I have been working through some ‘ancient’ anthropological topics with students, in particular, variations in kinship terminologies cross-culturally, an area of research founded principally by L. H. Morgan in his Systems of consanguinity and affinity in the human family (1871), and molded into an evolutionary ‘grand theory’ in his Ancient Society (1877). Starting out a course on kinship with Victorian anthropology is, I realize, a risky gambit. In a response paper, one student suggested that the view from the windows of 19th-century anthropology was ‘rather grey.’ What could be more arcane than revisiting Iroquois or Crow-Omaha kinship terminologies? Whether or not they are a boring topic, varieties of kinship terminologies are also not easy to wrap one’s head around. To the extent that they divide up a seemingly commonsensical world in an apparently non-commensensical way (for those of us reared in so-called ‘descriptive’ systems, the ‘classificatory’ can be jarring), they challenge our assumptions quite directly. Of course, recognition of this difference is what ignited anthropological interest in the subject and has sustained it through the years. But how to give these topics a contemporary twist?
We have also visited, among other things, Trautmann’s work, especially his recent article on “The Whole History of Kinship Terminology…” There, Trautmann criticizes contemporary models of transformations in kinship terminology, and in doing so suggests that comparative kinship studies might be one avenue into studying the very longue duree of human history. A broadly regional and deeply historical comparative framework may yield advances in ethnological history: “…the deep history that lies between, say, the end of the last ice age and the beginning of the Victorian era, is not thickly populated by anthropologists, especially cultural anthropologists… For all the contemporary commitment of cultural anthropology to history, the deeper past is greatly neglected.” Trautmann suggests that attention to this sort of history would help correct biases built into certain functionalist or synchronic accounts.
So that is one call to give kinship studies a contemporary cast: give kinship a deeper history.
Even so, there are other languages or rhetorics that might make kinship terminologies a hot topic. (I leave aside, for the time being, the sexy and important topics of ‘biotech’ and ‘body’ in contemporary kinship studies.) If, for example, anthropologists of contemporary governments wished to sample of forms of interpellation that precede and exceed the normative force of state power (recalling here the policeman yelling at you on the street), they could do little better than to track the distributions of kin designations in everday practice and in legal discourse. This is precisely what the earlier SM discussion on adoption and ICWA points us toward: divided sovereignties (competing regulations of forms of life) along several axes — the indigenous and liberal, the minority and the majority, ‘kindred’ versus ‘citizens,’ to say nothing of men and women. Beyond the discourse of experts that is a focus of the current analytics of governmentality (whether neo/liberal, totalitarian, or whatever), anthropologists have rich and varied models for how populations are regulated in extra-state circumstances: precisely through the interpellation of subjects in self-perpetuating systems of signification we call kinship terminologies.

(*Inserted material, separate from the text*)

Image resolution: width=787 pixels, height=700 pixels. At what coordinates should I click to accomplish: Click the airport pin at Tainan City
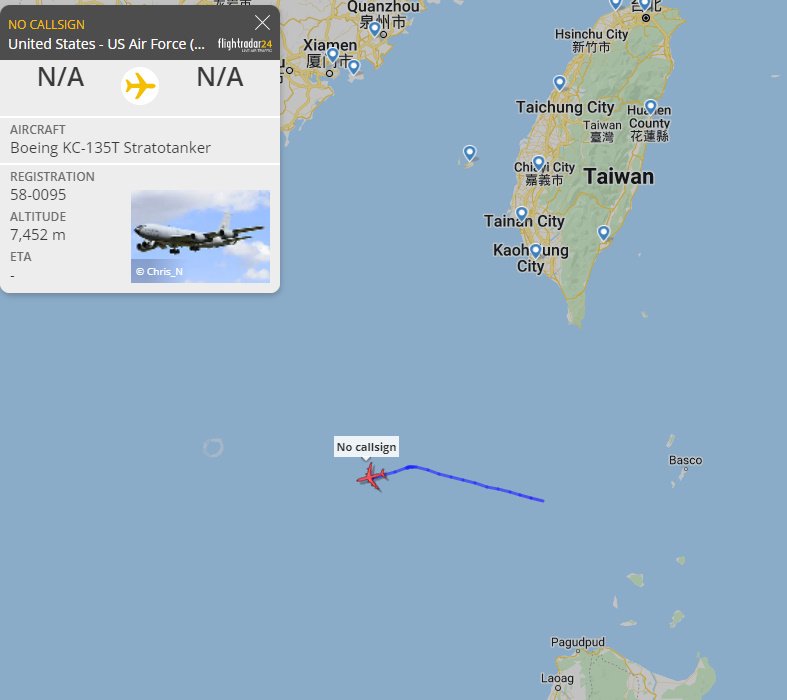(x=521, y=214)
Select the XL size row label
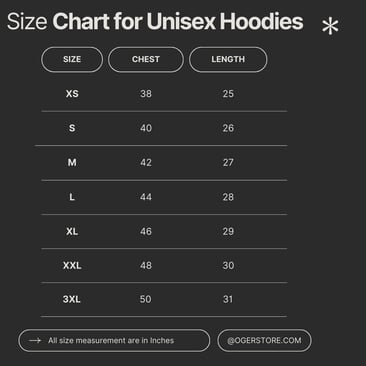The image size is (366, 366). (72, 231)

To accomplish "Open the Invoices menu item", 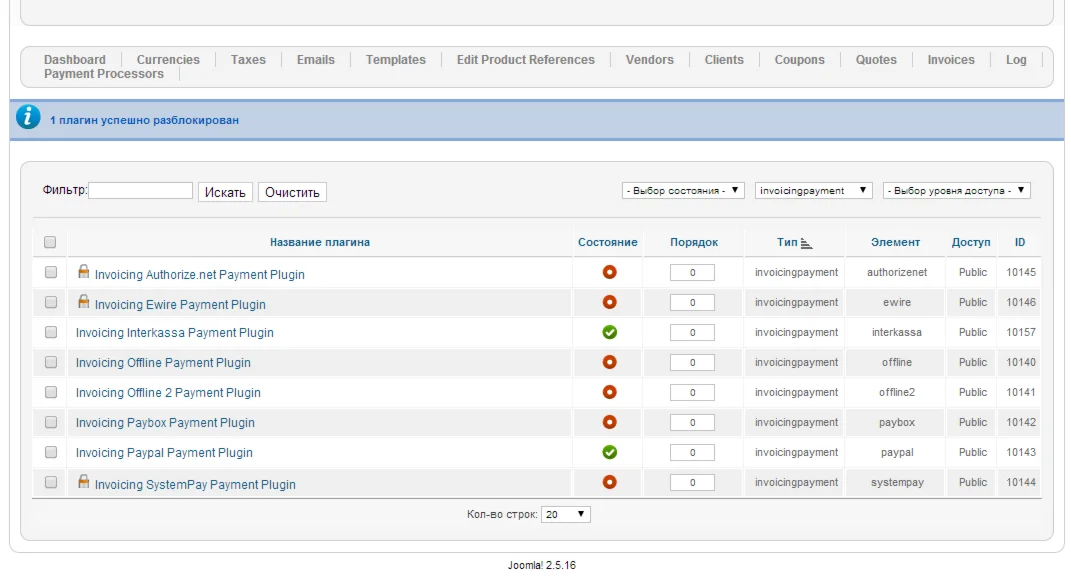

It is true that citizens of Melanesian states, for example, are ‘produced’ to some extent by the legacy of foreign rule in the form of the postcolonial state (such as it is in some places). Far more consequential, however, for how people conduct themselves in everyday life and for how they sustain themselves materially are the identities iterated and reiterated in daily, habitual, commonplace encounters with each other. In places like Papua New Guinea’s (PNG) eastern highlands, title to land, for example, is secured only in and through one’s affiliation with a clan that holds in a coprorate fashion the land. ‘Membership’ in a clan is manifest, is elicited, is ‘performed’ through the eventful (ceremonial exchange, committments in battle), but also, and more thoroughly, through the everday modes of address through which people interact (the relatively uneventful). Though I *lived* in a village, built a house there, ate food there, for my adoptive family, the most important thing I did was to call my kin by their proper terms (e.g., mama, papa, etc. or “ieno” and “ahono” in the local language). Doing so locked me into a structure of social relations that was both utterly constraining, inaugurating all kinds of obligations and protocols pertaining to moral conduct, and enabling. I could engage in action of a *consequential* sort only by being called into being by ‘reciprocal’ (I mean this in a nontechnical way) address. Kinship terminologies provide examples for two varied interpretations of the productive power of discourses: either the ‘subjection’ favored by Judith Butler and others or the ‘subjectivation’ favored by James Faubion and others. (See their brilliant work in Antigone’s Claim or The Ethics of Kinship.)
Perhaps its a stretch to tie these observations to a previous discussion, but I do wonder sometimes when anthropologists struggle to find languages for thinking about social regulation in the contemporary period (as for example ‘governmentality’) why ‘the market’ springs to mind quite readily while that old workhorse of anthropology — kinship — doesn’t (so often). There are, I imagine, either intricate and important reasons why not, or perhaps simpler ones.